**DESCRIPTION OF THE TASK:** Where a line in the listing below contains the word "agent", copy that line.

**THE DATA:**
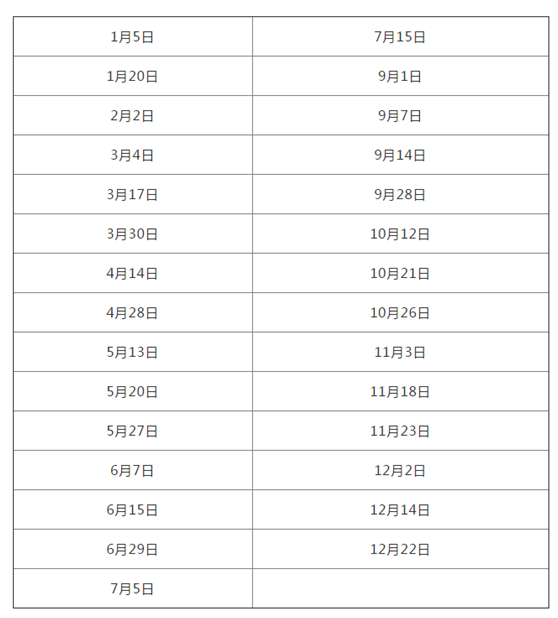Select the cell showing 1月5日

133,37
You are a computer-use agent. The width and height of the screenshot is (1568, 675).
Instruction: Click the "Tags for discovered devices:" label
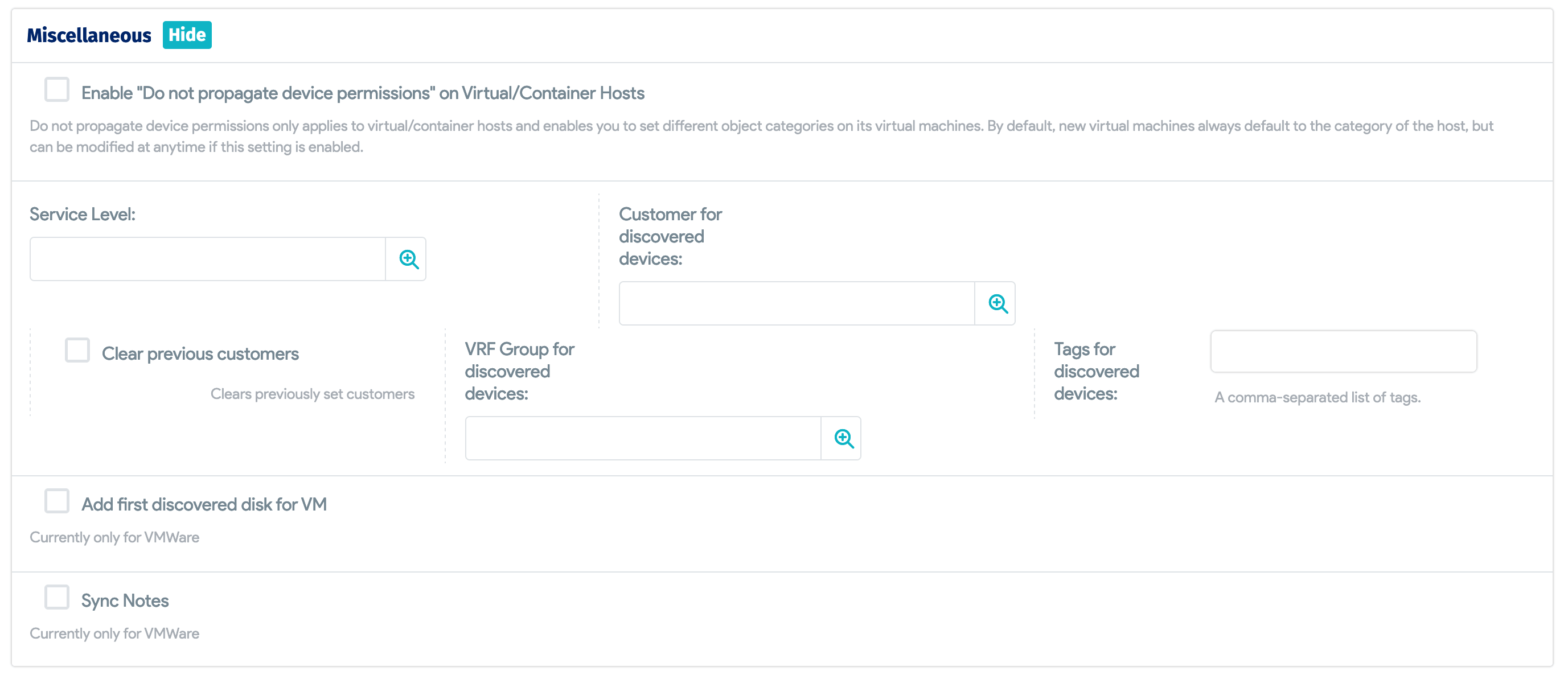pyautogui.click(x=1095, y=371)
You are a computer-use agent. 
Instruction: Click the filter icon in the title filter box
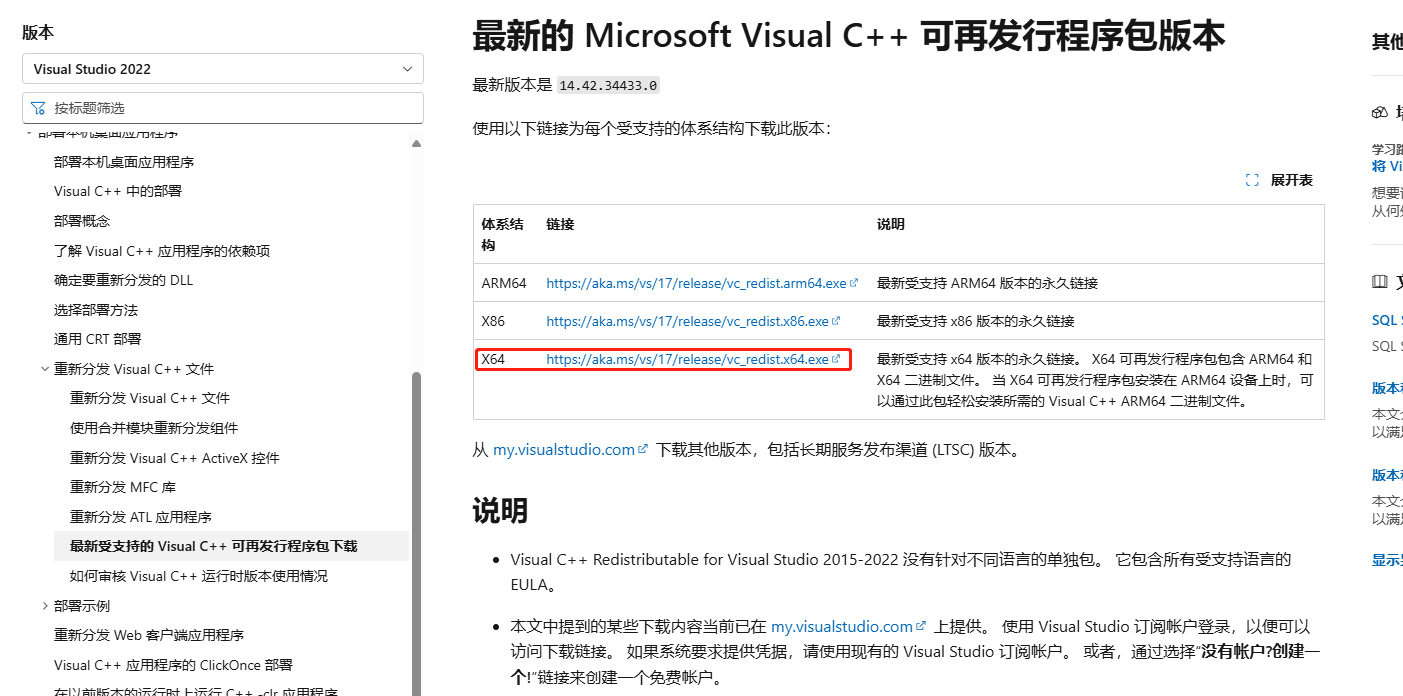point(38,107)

==

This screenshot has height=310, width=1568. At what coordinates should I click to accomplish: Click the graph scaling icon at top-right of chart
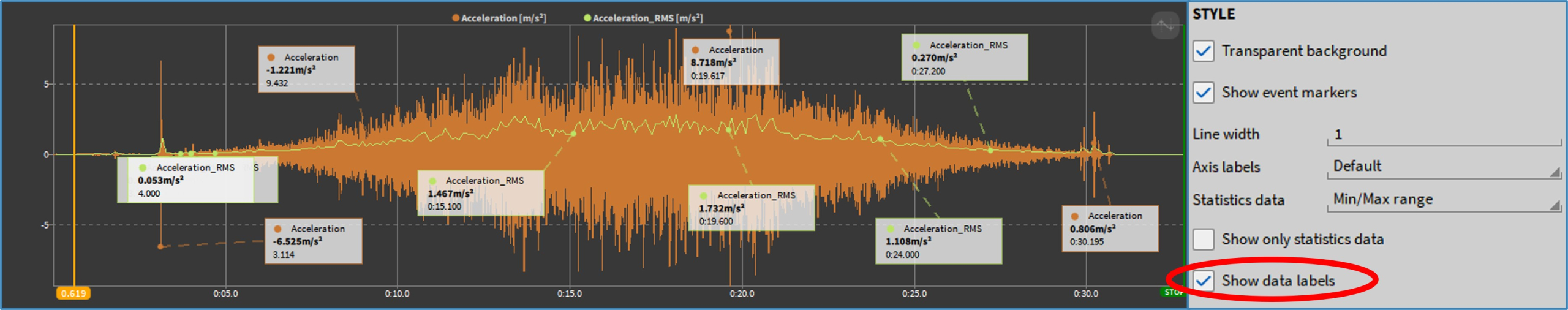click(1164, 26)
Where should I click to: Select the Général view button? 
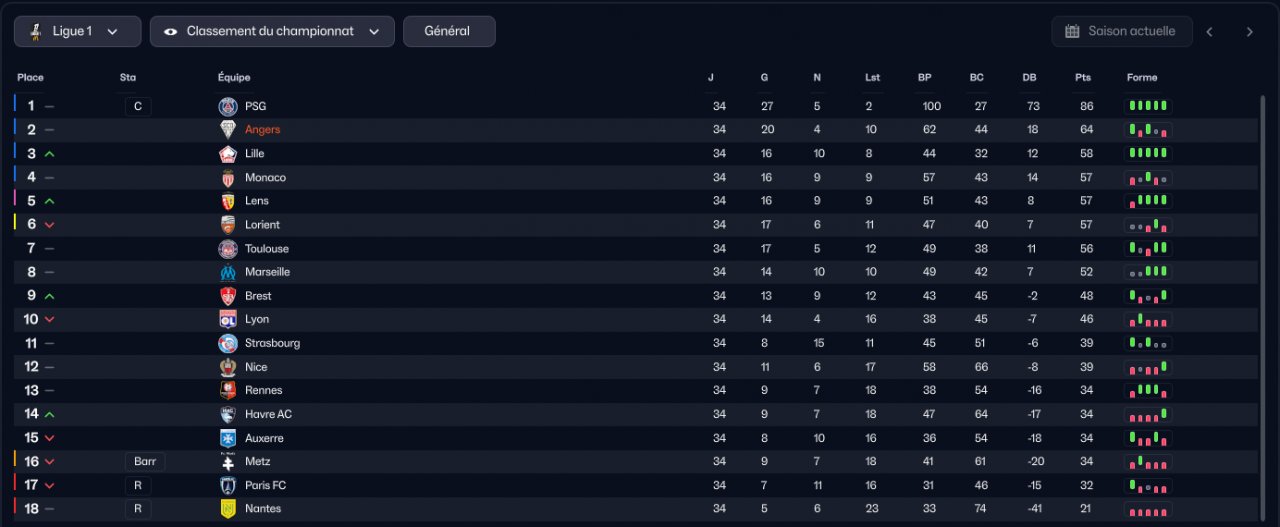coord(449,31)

**EXERCISE OUTPUT:**
You are a computer-use agent. The width and height of the screenshot is (1568, 675).
You are a computer-use agent. 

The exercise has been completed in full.